Montauban : une étude prouve que les pesticides sont néfastes pour les habitants voisins des exploitations agricoles

 Les produits phytosanitaires sont manipulés par les agriculteurs avec précautions, mais ils impactent la santé de leurs voisins. / © maxppp
Les produits phytosanitaires sont manipulés par les agriculteurs avec précautions, mais ils impactent la santé de leurs voisins. / © maxppp

Une étude réalisée en 2018 dans le Tarn-et-Garonne, par France Nature Environnement (FNE) apporte des arguments chiffrés dans le débat : oui les produits phytosanitaires utilisés dans l'agriculture ont des effets néfastes sur la santé des habitants voisins.
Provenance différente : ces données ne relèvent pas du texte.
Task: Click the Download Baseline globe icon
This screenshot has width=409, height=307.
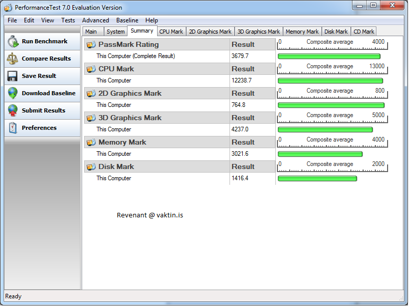Action: point(13,94)
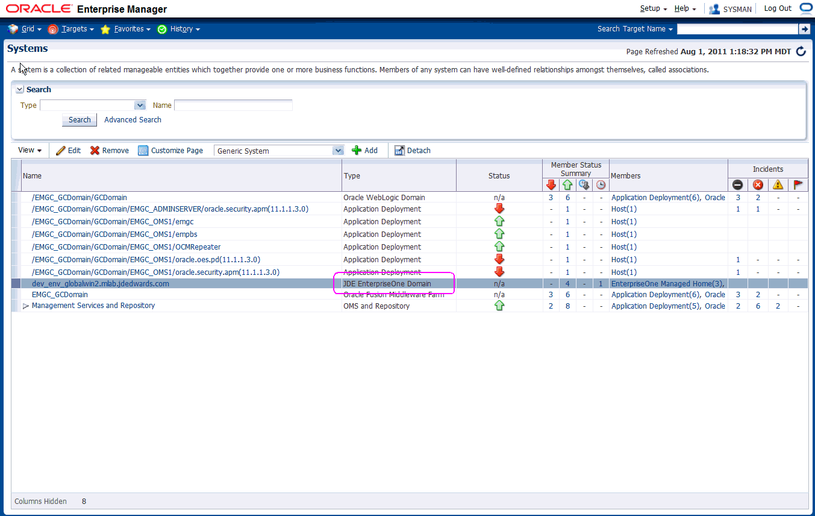Click the critical incidents column header icon
The width and height of the screenshot is (815, 516).
point(758,185)
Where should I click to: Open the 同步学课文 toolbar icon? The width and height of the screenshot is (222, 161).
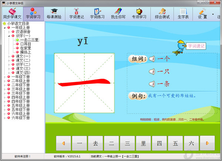coord(12,14)
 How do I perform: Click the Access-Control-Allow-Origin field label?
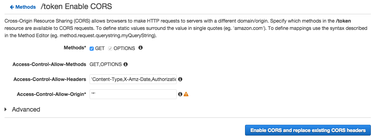click(x=51, y=94)
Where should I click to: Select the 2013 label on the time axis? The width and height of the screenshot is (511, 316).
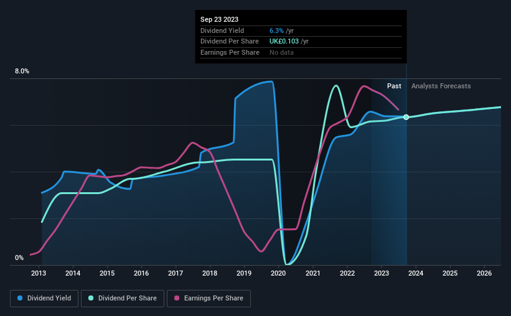click(39, 273)
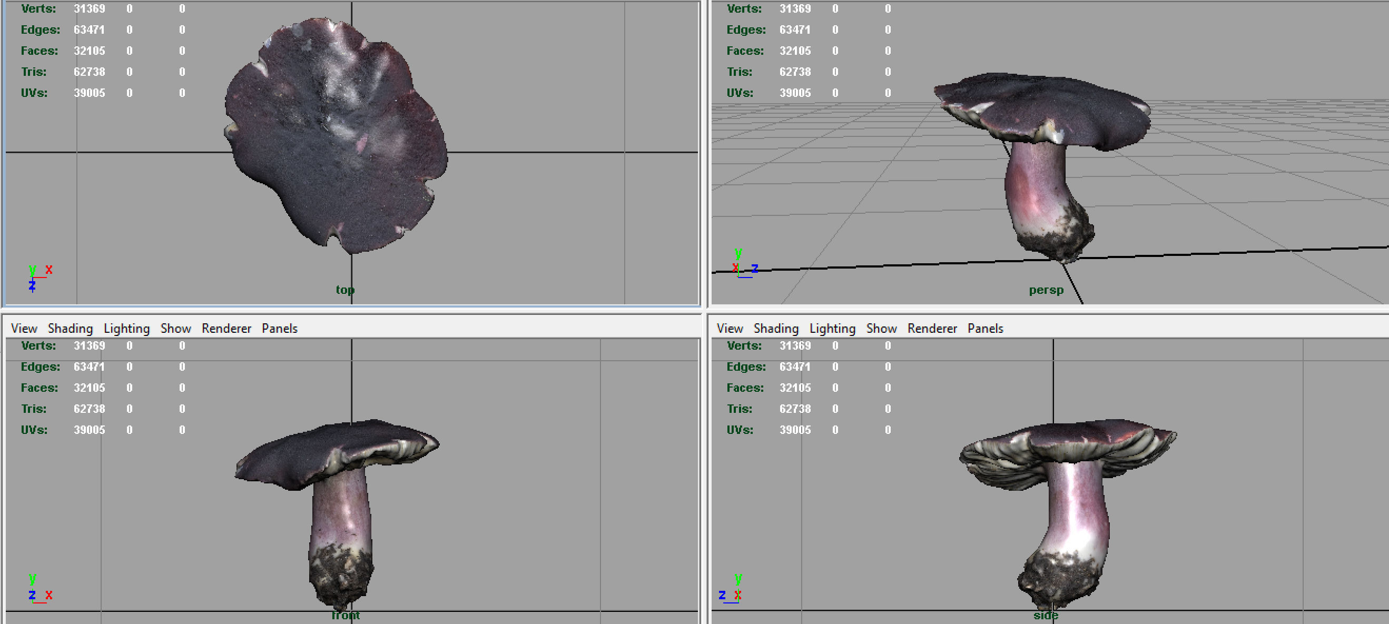This screenshot has width=1389, height=624.
Task: Open the Shading menu of the front viewport
Action: click(x=70, y=328)
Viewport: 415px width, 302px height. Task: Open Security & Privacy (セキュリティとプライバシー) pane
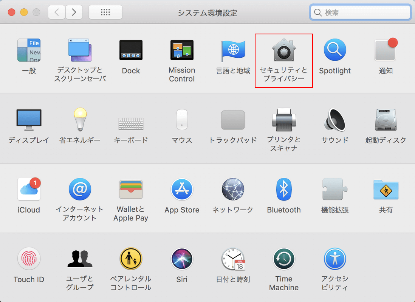tap(284, 50)
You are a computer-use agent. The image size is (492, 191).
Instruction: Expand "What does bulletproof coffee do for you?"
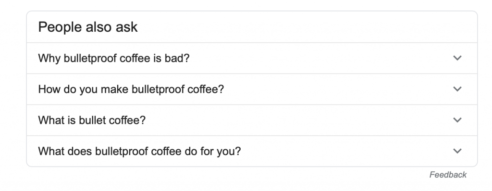[252, 151]
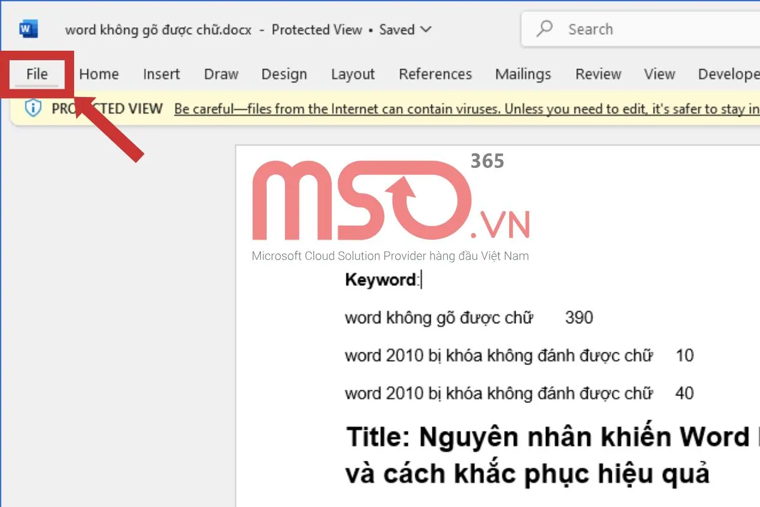This screenshot has height=507, width=760.
Task: Open the View tab
Action: tap(659, 74)
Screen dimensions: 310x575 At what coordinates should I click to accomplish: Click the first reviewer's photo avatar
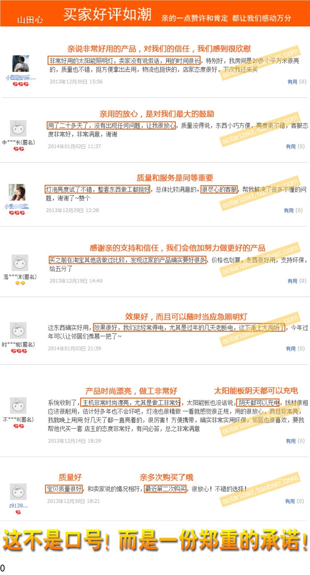click(20, 63)
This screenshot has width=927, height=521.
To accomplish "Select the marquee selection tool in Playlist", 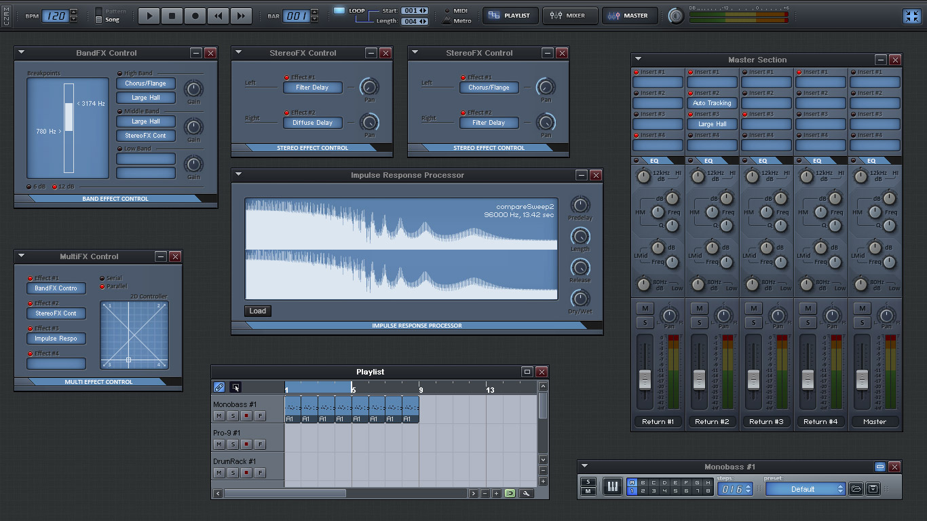I will (x=235, y=387).
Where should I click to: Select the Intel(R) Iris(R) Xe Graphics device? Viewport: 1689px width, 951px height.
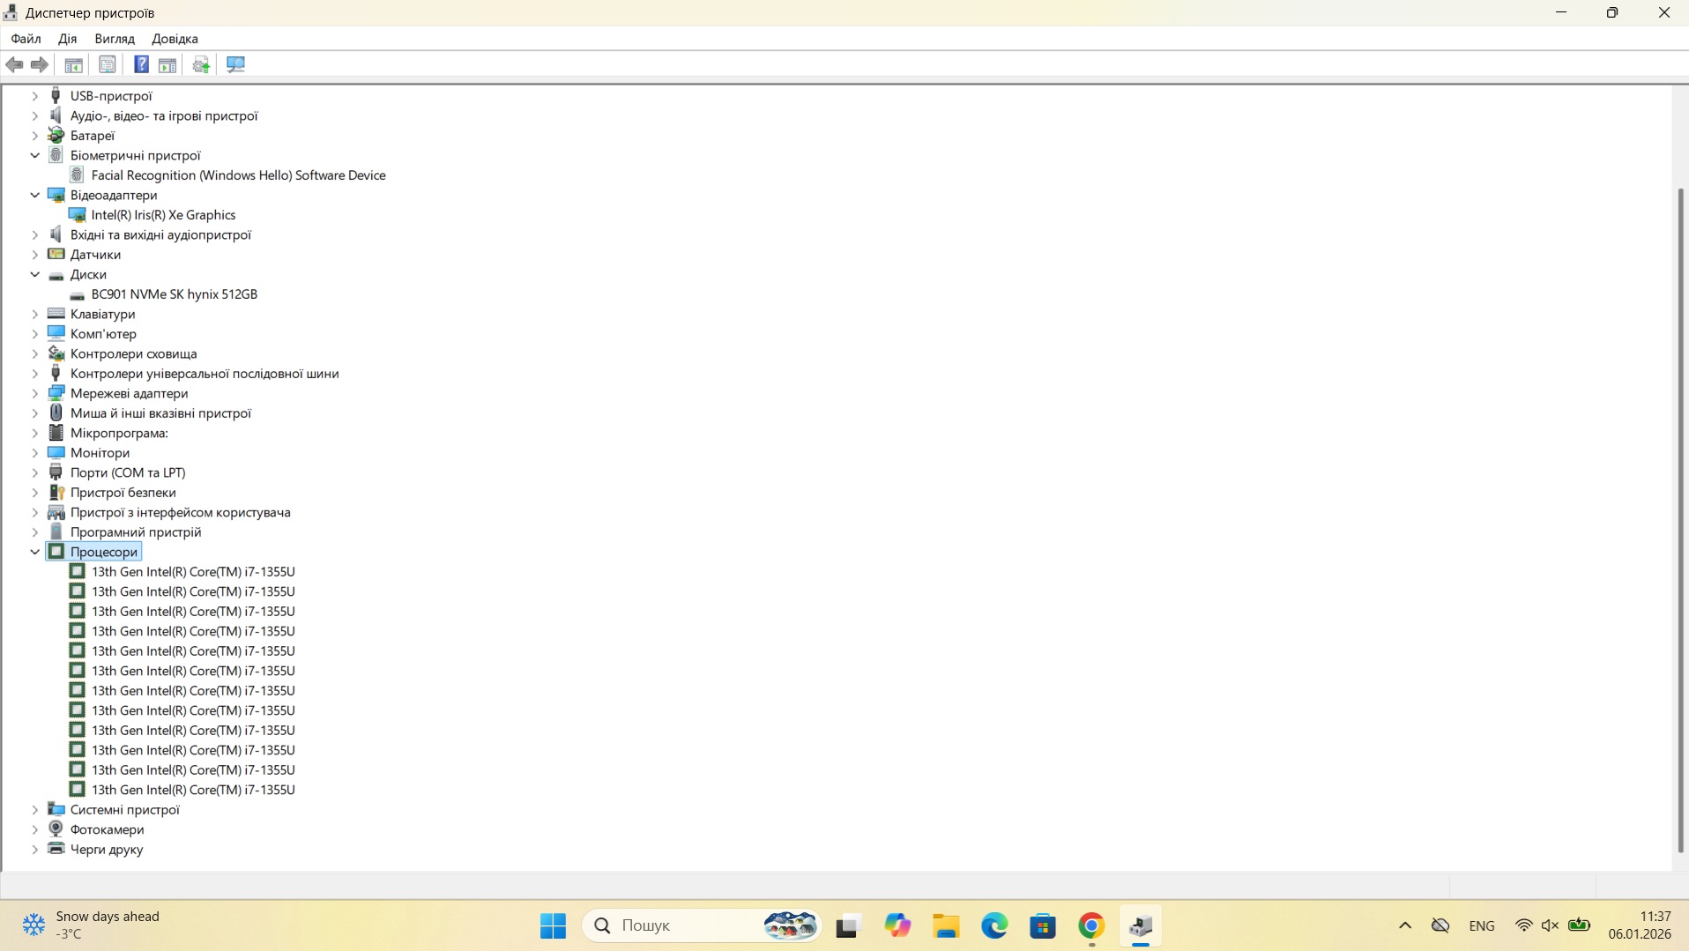click(x=163, y=215)
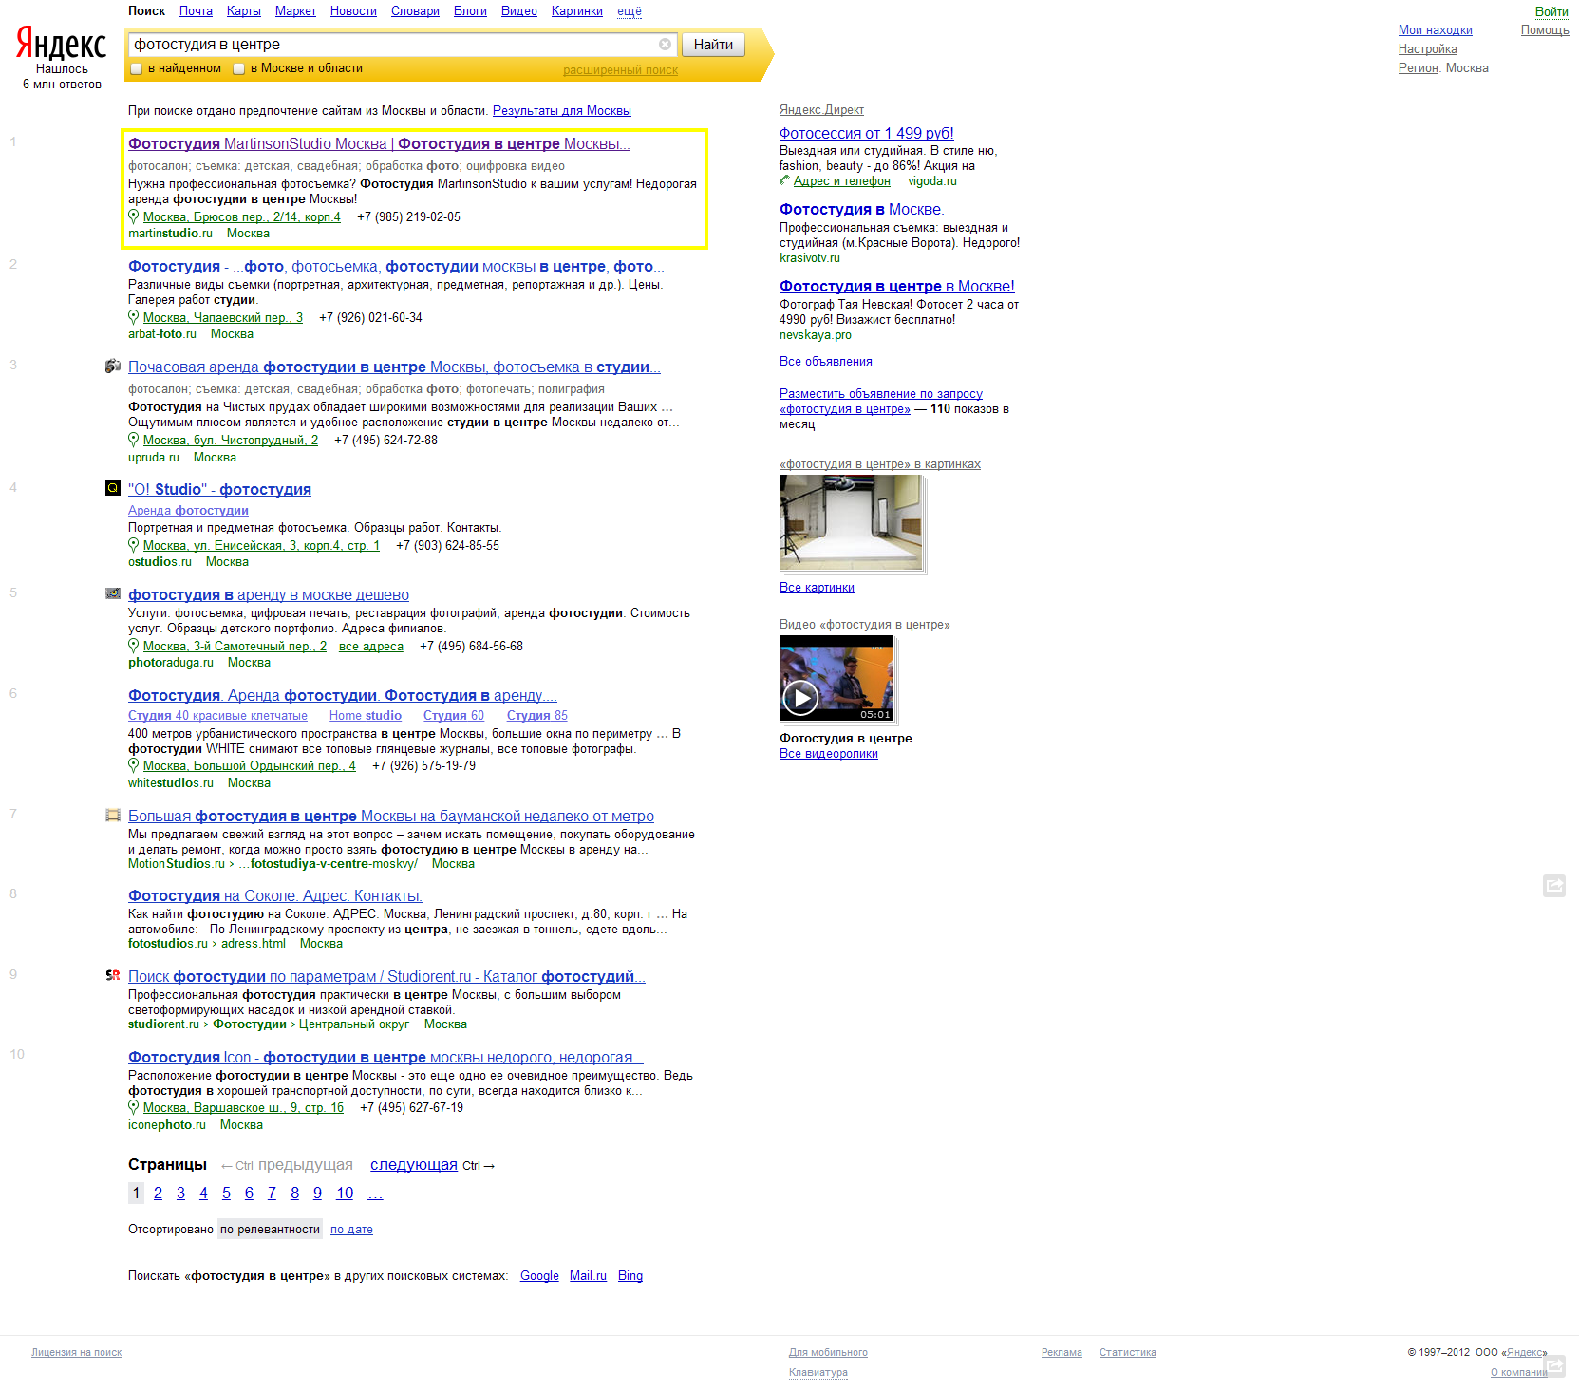Click the O! Studio favicon icon
1579x1391 pixels.
click(113, 488)
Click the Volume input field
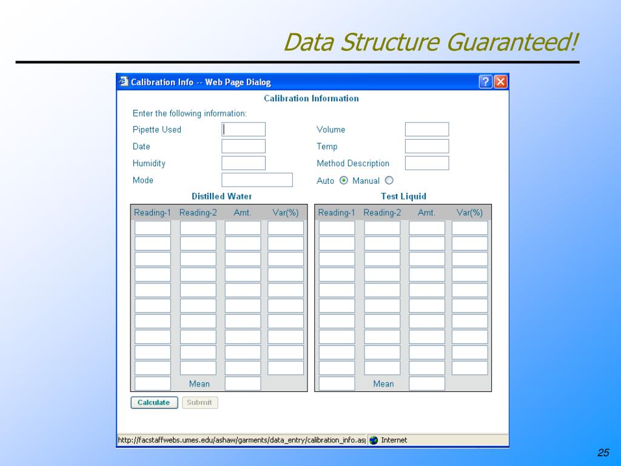Viewport: 621px width, 466px height. [x=427, y=129]
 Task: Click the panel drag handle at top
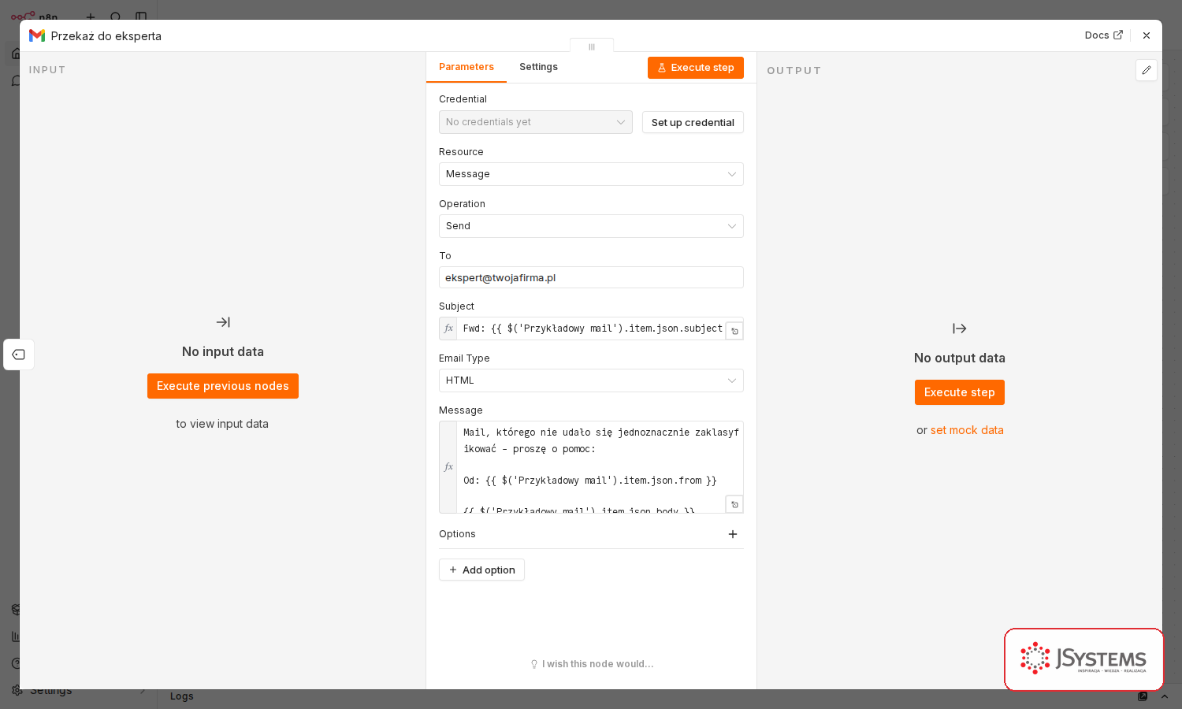[592, 46]
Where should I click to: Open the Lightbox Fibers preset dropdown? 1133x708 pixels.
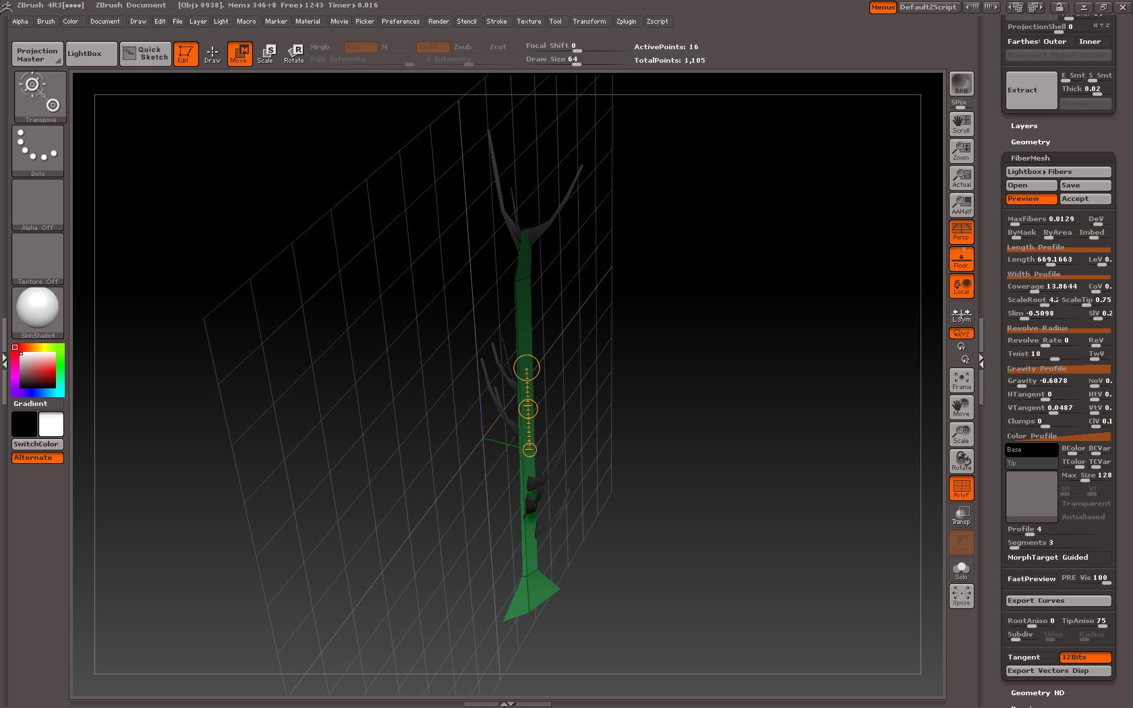point(1057,172)
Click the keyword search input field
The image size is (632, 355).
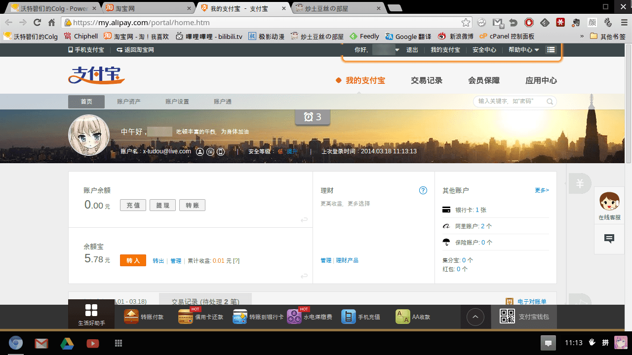tap(509, 101)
Risque numéro un : les cancers.

Par Yann-Olivier d'Amontloir

A l'heure où le débat fait rage sur le sujet de la distance minimum entre les terres agricoles traitées aux pesticides et les habitations du voisinage, on reparle d'une étude rendue publique en mai dernier et réalisée en 2018 par France Nature Environnement (FNE) dans le département du Tarn-et-Garonne.

Menée pendant 6 mois auprès de plus de 1000 personnes et leurs familles, dans deux villages de la périphérie de Montauban, cette étude de FNE s'est centrée sur l'arboriculture, utilisatrice importante de produits phytosanitaires.
Les pathologies considérées comme pouvant être causées par la présence de ces produits ont été réparties en 4 groupes :
  • cancers
  • hémopathies malignes
  • pathologies neurologiques
  • et pathologies endocriniennes
Le premier chiffre le plus frappant, c'est la fréquence brute des cancers : ils touchent 15% de la population interrogée, alors que la moyenne en France est de 6%.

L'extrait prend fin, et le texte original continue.